# Local Maryland Events



## Guest (Aug 19, 2008)

*Snowboarding*

That site was really good one to get the information about the Pitcrew Skate/Snow shop.You said that they conducting the two events, i am unable to get the information about the timing and the place details of that events, can you help me to get that information.
===========================================
jameswatson

Maryland Drug Treatment


----------



## T.J. (Aug 28, 2007)

pitcrew is a billy bad ass shop. check it out if you are in the area.

Dan, get more (updated) info on these events


----------



## Mooz (Aug 14, 2007)

I may start making the hour long hike to that shop since my shops STILL have no 09 gear in. Not even the lib-techs which were shipped July 1st to everyone else on the planet.


----------



## Dcp584 (Sep 10, 2007)

All those events were last year but they come aroud every year. I'll update anything new when I know what the dates are.

If your in the area you should definitly try to get to both things there are some good deals at the swap and I heart box was sick last year. The kid that won tic taced all the way down the box it was fucking ridiculous, so sick.


----------



## Guest (Aug 19, 2008)

definitely keep us informed of the i heart box date. i wanted to hit it up last year but i think something came up, or something.


----------



## Dcp584 (Sep 10, 2007)

or something something, blah blah blah....... whatever miss poopy face :cheeky4:


----------



## Dcp584 (Sep 10, 2007)

Ok I've got updates on a few happenings here in the Fredneck area.

End of the month september 27th and 28th Pitcrew is having there annual board swap. Great opportuniy to pick up some nice gear at cheap prices.

Also this Thursday @ Mount St. Marys College in Emmitsburg "Get the Gist" snowboard video premier.

That is all of the current up to date evnt info I have. For more specific info on these events check out Pitcrew Skateboard and Snowboard Shop


----------



## T.J. (Aug 28, 2007)

i heart box 08. woot!


----------



## T.J. (Aug 28, 2007)

Dcp584 said:


> Ok I've got updates on a few happenings here in the Fredneck area.
> 
> End of the month september 27th and 28th Pitcrew is having there annual board swap. Great opportuniy to pick up some nice gear at cheap prices.
> 
> ...


no board swap me for  sucks to be me as usual. going out of town that weekend. 

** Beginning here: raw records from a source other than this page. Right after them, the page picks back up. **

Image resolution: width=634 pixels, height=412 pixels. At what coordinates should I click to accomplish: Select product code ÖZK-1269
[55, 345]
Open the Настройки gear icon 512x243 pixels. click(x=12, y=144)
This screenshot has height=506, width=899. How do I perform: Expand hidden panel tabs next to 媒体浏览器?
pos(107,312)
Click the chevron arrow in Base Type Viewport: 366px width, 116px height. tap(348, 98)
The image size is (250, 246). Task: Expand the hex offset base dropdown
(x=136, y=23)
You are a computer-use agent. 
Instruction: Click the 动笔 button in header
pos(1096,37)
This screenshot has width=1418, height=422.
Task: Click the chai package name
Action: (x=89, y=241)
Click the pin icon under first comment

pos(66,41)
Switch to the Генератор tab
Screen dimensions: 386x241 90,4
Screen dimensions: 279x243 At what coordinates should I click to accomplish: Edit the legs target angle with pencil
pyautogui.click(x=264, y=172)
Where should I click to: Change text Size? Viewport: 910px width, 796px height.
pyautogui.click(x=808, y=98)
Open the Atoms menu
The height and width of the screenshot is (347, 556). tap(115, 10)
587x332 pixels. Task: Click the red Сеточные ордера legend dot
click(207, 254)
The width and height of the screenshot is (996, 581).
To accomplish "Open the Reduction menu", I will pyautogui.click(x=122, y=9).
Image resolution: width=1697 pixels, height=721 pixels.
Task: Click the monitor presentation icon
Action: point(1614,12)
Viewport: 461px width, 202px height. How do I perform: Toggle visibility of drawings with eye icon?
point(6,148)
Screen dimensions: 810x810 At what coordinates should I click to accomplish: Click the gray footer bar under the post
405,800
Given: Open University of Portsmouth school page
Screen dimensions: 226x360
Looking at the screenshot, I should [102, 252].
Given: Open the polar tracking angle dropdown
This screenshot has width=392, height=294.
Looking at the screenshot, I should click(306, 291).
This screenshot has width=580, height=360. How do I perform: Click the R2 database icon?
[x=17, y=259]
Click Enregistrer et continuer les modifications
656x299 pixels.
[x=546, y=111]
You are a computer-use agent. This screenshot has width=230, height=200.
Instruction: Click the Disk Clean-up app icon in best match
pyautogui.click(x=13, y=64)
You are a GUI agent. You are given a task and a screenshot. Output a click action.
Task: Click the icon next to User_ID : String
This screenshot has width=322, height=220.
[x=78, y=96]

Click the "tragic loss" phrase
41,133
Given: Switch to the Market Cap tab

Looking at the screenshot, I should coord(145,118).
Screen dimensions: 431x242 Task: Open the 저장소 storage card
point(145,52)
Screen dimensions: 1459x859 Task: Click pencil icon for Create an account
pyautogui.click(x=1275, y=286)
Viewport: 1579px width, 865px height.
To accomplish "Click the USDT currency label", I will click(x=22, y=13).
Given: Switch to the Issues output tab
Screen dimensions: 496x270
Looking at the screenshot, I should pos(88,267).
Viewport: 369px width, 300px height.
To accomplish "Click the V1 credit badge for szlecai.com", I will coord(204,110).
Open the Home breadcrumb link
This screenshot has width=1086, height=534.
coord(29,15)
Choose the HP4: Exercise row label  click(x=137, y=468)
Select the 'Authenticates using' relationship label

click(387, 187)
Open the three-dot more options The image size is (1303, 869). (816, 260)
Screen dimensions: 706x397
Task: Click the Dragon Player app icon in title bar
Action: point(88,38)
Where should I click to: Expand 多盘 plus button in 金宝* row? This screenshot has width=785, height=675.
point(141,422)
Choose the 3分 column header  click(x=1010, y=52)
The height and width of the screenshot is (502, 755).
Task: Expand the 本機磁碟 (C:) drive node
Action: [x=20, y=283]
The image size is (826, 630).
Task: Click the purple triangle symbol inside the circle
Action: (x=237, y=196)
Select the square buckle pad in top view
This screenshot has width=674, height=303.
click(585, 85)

Dan are you going to that video premier?


----------



## Guest (Sep 16, 2008)

T.J. said:


> i heart box 08. woot!


YAY! I'll still be in town!! I'm there!!

Dan, to repeat TJ's question... are you going to the premier?? I think we should go on a date together there! hehe love you dan!!! sssshhhh it will make TJ jealous if we go on a date which could be used to your advantage and possibly lead to you actually getting to touch his pee pee... you know you want to!!


----------



## T.J. (Aug 28, 2007)

wtf?! you two on a date? what am i 3rd wheel? 


whores.


----------



## Guest (Sep 16, 2008)

T.J. said:


> wtf?! you two on a date? what am i 3rd wheel?
> 
> 
> whores.


no worries! he won't go on a date with me... he only loves you! I'd be the 3rd wheel... it makes me sad inside...


----------



## T.J. (Aug 28, 2007)

yeah but you live closer to him and i am way out of the way so i will end up driving up there by myself. uber sad.


----------



## Guest (Sep 16, 2008)

T.J. said:


> yeah but you live closer to him and i am way out of the way so i will end up driving up there by myself. uber sad.


Awww we could meet on 15 somewhere and all ride together like a happy disfuctional family! I talked to him a few minutes ago, and he can't get online cuz his work sucks something awful, but I bet if you texted him and told him you loved him he would be down... I think he needs your lovin right now!!!


----------



## T.J. (Aug 28, 2007)

its prolly faster for me to drive to emmitsburg than it is to 15 to meet you guys...


----------



## Guest (Sep 16, 2008)

T.J. said:


> its prolly faster for me to drive to emmitsburg than it is to 15 to meet you guys...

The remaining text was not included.